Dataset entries
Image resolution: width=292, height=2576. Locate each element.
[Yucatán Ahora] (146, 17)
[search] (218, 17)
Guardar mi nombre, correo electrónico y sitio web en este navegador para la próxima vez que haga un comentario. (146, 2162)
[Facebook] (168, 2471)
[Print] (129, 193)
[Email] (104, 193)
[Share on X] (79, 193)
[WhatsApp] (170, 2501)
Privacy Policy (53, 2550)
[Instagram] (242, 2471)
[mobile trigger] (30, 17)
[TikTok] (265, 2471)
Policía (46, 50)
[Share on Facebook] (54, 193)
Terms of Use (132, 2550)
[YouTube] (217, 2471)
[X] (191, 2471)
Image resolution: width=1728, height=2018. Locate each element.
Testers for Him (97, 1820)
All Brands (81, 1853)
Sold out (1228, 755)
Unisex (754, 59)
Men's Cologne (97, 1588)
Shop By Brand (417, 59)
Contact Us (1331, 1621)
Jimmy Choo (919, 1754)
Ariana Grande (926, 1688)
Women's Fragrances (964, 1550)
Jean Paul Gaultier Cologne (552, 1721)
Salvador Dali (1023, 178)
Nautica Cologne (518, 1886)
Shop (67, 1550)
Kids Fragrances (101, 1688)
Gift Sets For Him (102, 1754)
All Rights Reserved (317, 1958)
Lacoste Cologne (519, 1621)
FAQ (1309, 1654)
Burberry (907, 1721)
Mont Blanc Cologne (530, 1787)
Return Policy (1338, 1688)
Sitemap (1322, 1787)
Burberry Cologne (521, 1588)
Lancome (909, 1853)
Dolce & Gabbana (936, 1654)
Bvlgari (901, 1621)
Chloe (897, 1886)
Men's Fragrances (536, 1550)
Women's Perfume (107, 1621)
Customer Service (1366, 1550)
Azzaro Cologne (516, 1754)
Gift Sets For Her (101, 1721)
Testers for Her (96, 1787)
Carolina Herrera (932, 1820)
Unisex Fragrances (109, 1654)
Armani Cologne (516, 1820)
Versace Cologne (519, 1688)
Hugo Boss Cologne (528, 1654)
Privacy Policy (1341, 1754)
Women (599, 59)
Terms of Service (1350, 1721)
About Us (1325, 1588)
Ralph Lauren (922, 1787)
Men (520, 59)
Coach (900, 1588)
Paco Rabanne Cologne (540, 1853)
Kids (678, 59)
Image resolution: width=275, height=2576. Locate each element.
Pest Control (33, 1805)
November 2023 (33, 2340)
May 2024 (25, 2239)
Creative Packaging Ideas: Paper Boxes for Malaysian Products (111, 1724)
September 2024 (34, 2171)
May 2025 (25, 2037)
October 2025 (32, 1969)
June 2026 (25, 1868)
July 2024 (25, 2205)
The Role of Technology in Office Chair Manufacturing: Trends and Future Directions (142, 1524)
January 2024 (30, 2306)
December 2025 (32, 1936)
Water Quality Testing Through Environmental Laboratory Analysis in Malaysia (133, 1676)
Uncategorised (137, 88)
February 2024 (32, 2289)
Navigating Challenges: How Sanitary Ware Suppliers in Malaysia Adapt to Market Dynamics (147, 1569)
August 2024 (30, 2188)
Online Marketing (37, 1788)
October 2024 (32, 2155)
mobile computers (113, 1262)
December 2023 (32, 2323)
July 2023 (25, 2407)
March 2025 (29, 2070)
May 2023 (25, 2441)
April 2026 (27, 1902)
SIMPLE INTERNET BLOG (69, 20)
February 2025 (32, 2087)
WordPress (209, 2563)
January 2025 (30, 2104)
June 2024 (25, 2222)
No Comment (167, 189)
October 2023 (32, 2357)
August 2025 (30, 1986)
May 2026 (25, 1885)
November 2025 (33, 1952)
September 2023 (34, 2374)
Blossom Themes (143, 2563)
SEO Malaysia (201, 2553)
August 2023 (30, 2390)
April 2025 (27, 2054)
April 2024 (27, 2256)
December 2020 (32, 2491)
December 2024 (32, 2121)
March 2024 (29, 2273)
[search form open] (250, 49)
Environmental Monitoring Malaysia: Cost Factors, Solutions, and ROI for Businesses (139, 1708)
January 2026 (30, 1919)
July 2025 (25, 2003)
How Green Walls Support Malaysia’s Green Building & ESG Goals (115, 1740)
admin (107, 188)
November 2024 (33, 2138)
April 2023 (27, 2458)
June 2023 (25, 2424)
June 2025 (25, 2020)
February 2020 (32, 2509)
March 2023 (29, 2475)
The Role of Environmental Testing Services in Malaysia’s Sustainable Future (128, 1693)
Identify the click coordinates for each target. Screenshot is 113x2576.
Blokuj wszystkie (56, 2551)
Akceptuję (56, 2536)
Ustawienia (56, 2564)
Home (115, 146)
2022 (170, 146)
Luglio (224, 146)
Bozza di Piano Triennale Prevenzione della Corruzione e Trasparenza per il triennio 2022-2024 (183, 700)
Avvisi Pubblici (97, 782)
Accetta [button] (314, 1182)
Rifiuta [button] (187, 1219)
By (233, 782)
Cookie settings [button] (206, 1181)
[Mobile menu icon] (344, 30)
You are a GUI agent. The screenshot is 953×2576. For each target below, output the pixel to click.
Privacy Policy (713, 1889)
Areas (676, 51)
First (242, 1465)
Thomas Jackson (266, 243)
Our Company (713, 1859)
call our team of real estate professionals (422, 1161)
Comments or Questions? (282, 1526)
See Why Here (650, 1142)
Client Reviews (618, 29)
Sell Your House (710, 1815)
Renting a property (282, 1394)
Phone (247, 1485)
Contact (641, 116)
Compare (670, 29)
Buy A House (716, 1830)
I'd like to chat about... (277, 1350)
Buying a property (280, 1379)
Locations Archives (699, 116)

▶ [TASK GOAL]: In the entries above, find the line with "SEO Malaysia (201, 2553)" and the line with "[search form open] (250, 49)", then restate word for word both of them and every line between, with nothing more.

▶ [REPLY]:
SEO Malaysia (201, 2553)
August 2023 (30, 2390)
April 2025 (27, 2054)
April 2024 (27, 2256)
December 2020 (32, 2491)
December 2024 (32, 2121)
March 2024 (29, 2273)
[search form open] (250, 49)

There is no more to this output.